■ WHAT NEEDS TO BE DONE
Copy the lines exactly as they appear, starting with the first line of the records and ending with the line that contains "is (1400, 788).".

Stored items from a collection

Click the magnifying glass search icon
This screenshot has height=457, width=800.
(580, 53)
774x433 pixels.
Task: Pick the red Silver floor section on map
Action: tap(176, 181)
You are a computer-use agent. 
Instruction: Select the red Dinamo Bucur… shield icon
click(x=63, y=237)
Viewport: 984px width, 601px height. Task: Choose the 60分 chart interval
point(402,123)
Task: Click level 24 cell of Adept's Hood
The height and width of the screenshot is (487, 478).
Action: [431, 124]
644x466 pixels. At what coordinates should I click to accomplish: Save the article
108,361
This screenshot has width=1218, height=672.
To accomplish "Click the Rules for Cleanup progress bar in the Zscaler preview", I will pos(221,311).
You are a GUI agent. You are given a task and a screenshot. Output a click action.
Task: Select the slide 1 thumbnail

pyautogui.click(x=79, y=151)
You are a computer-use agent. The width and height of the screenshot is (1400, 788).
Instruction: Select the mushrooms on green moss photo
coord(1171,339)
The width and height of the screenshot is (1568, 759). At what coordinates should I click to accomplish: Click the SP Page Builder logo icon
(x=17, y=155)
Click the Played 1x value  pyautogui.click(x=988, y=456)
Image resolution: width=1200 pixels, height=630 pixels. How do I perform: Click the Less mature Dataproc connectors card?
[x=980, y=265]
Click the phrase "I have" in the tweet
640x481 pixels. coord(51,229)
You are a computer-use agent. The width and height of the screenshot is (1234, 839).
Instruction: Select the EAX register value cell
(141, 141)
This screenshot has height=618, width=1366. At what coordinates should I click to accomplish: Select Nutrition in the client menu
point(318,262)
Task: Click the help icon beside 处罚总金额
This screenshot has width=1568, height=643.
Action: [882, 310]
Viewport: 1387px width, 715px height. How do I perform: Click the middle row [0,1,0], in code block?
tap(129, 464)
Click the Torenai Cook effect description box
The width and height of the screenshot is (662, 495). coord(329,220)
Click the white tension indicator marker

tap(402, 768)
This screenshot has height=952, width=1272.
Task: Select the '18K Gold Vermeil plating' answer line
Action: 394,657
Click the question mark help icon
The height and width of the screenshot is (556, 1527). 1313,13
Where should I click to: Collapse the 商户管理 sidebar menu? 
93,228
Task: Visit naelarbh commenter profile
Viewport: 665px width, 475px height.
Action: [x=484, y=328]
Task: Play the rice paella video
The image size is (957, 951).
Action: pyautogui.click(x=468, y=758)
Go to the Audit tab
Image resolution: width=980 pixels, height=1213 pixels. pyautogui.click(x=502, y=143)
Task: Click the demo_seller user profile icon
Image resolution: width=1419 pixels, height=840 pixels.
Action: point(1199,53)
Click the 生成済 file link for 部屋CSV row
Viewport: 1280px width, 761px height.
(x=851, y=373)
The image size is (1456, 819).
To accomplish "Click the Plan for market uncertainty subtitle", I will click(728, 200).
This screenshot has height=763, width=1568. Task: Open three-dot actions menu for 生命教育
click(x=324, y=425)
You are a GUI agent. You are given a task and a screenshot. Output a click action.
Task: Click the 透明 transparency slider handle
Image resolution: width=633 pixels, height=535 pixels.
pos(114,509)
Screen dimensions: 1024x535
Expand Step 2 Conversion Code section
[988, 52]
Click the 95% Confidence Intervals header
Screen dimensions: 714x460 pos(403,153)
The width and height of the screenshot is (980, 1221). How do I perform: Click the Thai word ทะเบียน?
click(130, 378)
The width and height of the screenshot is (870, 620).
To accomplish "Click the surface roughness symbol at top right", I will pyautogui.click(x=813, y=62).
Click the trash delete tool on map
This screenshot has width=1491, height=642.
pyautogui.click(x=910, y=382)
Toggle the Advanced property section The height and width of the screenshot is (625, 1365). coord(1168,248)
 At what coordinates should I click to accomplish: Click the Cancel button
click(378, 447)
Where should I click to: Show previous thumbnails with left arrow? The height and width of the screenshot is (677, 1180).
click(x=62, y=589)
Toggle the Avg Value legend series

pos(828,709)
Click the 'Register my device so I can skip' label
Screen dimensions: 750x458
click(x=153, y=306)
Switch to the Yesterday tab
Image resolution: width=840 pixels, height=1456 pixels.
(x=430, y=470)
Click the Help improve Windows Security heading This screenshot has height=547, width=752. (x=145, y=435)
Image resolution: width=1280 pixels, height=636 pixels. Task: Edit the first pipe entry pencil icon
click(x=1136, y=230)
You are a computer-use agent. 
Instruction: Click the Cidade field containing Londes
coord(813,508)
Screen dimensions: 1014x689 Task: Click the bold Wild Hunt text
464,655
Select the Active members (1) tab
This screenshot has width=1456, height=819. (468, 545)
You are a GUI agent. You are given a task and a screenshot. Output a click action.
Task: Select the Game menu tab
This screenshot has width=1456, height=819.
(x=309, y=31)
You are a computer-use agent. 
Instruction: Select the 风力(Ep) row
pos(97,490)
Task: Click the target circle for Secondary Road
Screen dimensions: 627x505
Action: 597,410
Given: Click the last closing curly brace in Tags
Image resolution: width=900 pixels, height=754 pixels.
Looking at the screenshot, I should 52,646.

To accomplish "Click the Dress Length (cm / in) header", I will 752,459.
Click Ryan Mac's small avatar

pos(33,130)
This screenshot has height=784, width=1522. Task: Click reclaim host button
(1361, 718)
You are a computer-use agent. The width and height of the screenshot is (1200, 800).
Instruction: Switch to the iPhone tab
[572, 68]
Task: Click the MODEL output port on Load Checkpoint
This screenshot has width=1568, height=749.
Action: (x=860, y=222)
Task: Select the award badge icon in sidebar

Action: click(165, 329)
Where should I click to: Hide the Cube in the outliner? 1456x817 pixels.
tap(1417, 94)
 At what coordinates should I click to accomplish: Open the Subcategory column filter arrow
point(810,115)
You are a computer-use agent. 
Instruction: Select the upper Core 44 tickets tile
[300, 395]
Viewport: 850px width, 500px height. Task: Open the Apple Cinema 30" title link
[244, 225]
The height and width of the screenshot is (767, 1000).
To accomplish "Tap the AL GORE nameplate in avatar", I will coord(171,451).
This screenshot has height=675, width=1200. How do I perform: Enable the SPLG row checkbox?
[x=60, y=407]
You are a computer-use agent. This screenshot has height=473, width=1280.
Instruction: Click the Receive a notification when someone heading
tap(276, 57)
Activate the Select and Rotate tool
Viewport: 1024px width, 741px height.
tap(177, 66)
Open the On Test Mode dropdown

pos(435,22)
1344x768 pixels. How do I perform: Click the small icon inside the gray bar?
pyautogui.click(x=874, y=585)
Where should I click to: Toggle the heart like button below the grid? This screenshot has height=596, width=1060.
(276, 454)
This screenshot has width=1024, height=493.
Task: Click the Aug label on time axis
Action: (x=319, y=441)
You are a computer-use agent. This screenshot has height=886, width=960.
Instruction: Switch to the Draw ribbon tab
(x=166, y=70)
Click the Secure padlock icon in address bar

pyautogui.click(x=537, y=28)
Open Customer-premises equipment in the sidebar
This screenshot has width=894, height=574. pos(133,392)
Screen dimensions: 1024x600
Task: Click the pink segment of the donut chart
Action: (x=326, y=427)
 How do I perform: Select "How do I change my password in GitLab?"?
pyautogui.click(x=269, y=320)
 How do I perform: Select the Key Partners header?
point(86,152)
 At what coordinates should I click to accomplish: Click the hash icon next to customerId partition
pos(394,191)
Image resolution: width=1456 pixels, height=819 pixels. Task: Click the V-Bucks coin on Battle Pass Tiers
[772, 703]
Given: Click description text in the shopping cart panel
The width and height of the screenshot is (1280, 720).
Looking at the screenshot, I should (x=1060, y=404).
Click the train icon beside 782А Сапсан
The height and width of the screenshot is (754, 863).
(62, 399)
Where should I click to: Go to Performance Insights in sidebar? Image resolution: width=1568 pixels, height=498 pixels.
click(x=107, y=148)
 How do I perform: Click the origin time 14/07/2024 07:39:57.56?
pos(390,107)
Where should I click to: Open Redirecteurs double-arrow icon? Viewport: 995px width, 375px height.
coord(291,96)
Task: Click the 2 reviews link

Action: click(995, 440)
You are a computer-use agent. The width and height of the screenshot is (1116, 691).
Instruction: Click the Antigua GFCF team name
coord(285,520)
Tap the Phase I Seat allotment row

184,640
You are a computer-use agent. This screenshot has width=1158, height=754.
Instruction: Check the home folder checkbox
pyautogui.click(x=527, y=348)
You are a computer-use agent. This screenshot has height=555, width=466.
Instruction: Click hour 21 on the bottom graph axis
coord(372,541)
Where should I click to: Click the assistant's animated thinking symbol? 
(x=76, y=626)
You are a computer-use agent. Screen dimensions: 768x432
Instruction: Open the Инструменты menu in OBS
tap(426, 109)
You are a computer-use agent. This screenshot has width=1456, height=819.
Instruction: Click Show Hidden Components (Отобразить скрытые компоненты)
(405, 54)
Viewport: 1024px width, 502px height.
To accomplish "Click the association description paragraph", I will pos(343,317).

■ YOUR RESPONSE
Click the magnifying glass search icon
This screenshot has height=457, width=800.
(580, 53)
774x433 pixels.
Task: Pick the red Silver floor section on map
Action: tap(176, 181)
You are a computer-use agent. 
Instruction: Select the red Dinamo Bucur… shield icon
click(x=63, y=237)
Viewport: 984px width, 601px height. Task: Choose the 60分 chart interval
point(402,123)
Task: Click level 24 cell of Adept's Hood
The height and width of the screenshot is (487, 478).
Action: [431, 124]
644x466 pixels. At what coordinates should I click to accomplish: Save the article
108,361
This screenshot has width=1218, height=672.
To accomplish "Click the Rules for Cleanup progress bar in the Zscaler preview", I will pos(221,311).
You are a GUI agent. You are given a task and a screenshot. Output a click action.
Task: Select the slide 1 thumbnail

pyautogui.click(x=79, y=151)
You are a computer-use agent. The width and height of the screenshot is (1400, 788).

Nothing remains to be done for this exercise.